- QUESTIONS ON THE MATERIAL -
a – Duplicate the passage of the Vice Lords article below between "As their efforts" and "began to erode.", inclusive.
b – In the Vice Lords article below, what school did Alonzo attend as a young man before going to high school?

- DOCUMENT SECTION -
———
They then opened up a Teen Town, a Tastee Freeze and an office for community development. “The press loved it,” he said, “but the political establishment did not.”
Just as Minister Farrakhan is exhorting Black people to do today, the CVL’s began to make their community a decent place to live, he said.
As their efforts grew more successful, according to Mr. Lee, so did the efforts of the FBI’s Counter Intelligence Program (Cointelpro) to infiltrate and disrupt Black movements. The climate was set up to create distrust. Fred Hampton was killed by police. Mayor Daley declared a war on street gangs, despite the positive strides being made among many. Government funding was pulled, numerous arrests and convictions were made among members and they were held responsible for most fights and killings. Eventually, with no financial support, all the programs that were put together for the good of the community began to erode.
Young members began to move away from some of the founding principles slowly helping to bring peace to the streets and improving their communities, he said.
Mr. Lee then deferred a portion of the program to his son Alonzo, a current member of the Gangster Disciples (GDs). Alonzo initially attended Muhammad University of Islam as a young man, but when he began to attend a high school that was predominately Mexican, he and his peers found that they had to fight. They were looked upon as all being gang members. Eventually, the son too, turned to that way of life. He explained that even when you desire to leave that life, it is often difficult to just walk away “because you may have done something four or five years ago and someone will have gotten them self together by then and have their crew that will move on their word and you could get killed from something years ago. You have to always look over your shoulder,” said Alonzo.
As the program came to a close, Mr. Lee shared how he is helping young members who will listen by meeting with Vice Lords around the country, teaching them how to change their reputation and relationships where they live, and showing them a great social history through his traveling exhibit.
“I came out to share love and support for the brother and I wanted to learn more about the Vice Lord Nation. There are a lot of evil forces out in the world that just don’t want to see good happen,” said Vincent, a 34-year-old. “It’s like they are trying to keep us enclosed in a box, they don’t want us to grow. We have to figure a way to get up out of it, I guess,” added Vincent of the Almighty Vice Lord Nation in Memphis.
———
- GIVEN MATERIAL -
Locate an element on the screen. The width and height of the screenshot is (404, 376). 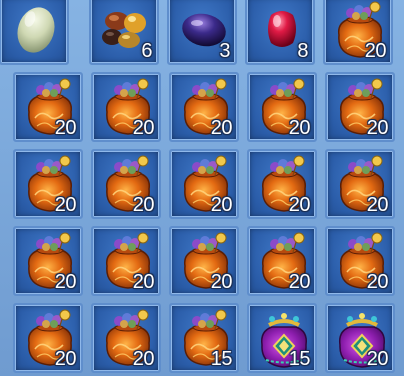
———
- SET OF ANSWERS -
a –
As their efforts grew more successful, according to Mr. Lee, so did the efforts of the FBI’s Counter Intelligence Program (Cointelpro) to infiltrate and disrupt Black movements. The climate was set up to create distrust. Fred Hampton was killed by police. Mayor Daley declared a war on street gangs, despite the positive strides being made among many. Government funding was pulled, numerous arrests and convictions were made among members and they were held responsible for most fights and killings. Eventually, with no financial support, all the programs that were put together for the good of the community began to erode.

b – Muhammad University of Islam